Breath alcohol testing devices. These devices accurately measure breath alcohol concentration (BrAC) when devices are properly calibrated, maintained, installed, and serviced.
Remote alcohol detection. There are primarily two types of technologies to measure BAC remotely and collect, store and transfer data for a supervising agency. The first technology is a wearable device (usually an ankle bracelet) worn by DWI offenders. It continuously measures BAC through perspiration up to every 30 minutes or as scheduled by probation officers. The device is connected to a modem allowing for daily download of data from the bracelet. The modem stores data including alcohol readings, tamper alerts and body temperature throughout a 24-hour period. The second technology is a stand-alone breath testing unit installed in the residence of DWI offenders (or other convenient location). They must perform tests during designated windows of time or when prompted to do so. These units may also be equipped with camera capabilities to capture images of the person performing the test.
Alcohol ignition interlock device (IID). These devices require drivers to provide a breath sample showing a BAC below .02 or .25 (depending on state regulations) before they can operate their vehicle. Most often the IID is connected to the starter of a vehicle, and the flow of power to the engine is interrupted until an acceptable breath alcohol sample is provided. These devices also require random running re-tests after a vehicle has been started to ensure drivers remain alcohol-free throughout their trip. Data from vehicle events are captured in a data recorder, and a growing number of manufacturers have integrated a camera feature to capture an image of the person providing the breath sample. Data are downloaded from the device at the completion of each service interval (usually 30, 60 or 90 days) and reported to various authorities as required. The calibration of devices is checked regularly at approved service centers.
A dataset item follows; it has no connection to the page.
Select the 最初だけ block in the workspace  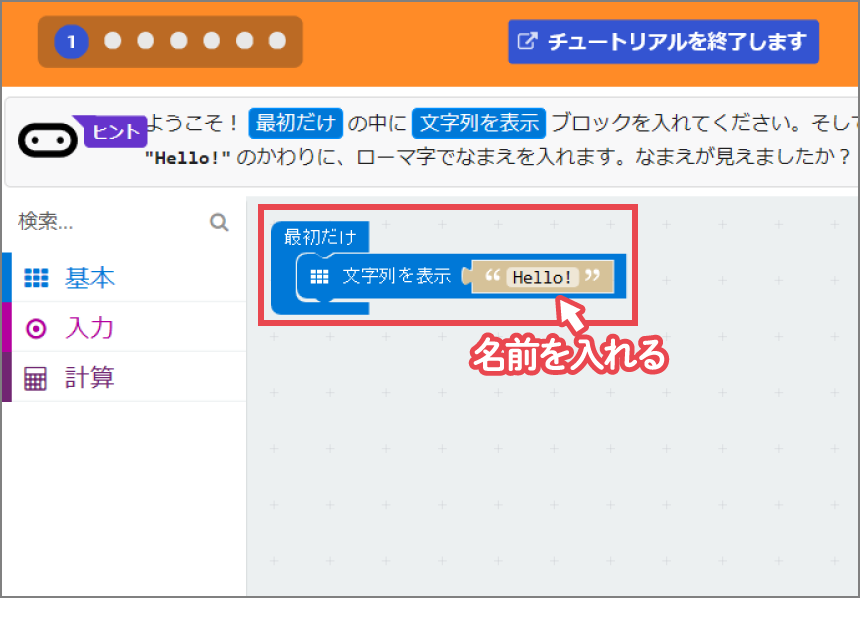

Other technological tools. There are many different tracking and monitoring solutions that provide real-time location, home confinement capabilities, automated call services and kiosk check-in locations, some with remote alcohol sensing technologies. There are also a variety of tools that can be used to screen for drug usage. Finally, integrated information systems or, at least, access to data from other criminal justice and department of motor vehicle systems is an important feature of the use of monitoring technologies. This capability will allow for efficient monitoring of DWI probationers and other contacts they may have with police, such as alcohol-related arrests and driving infractions.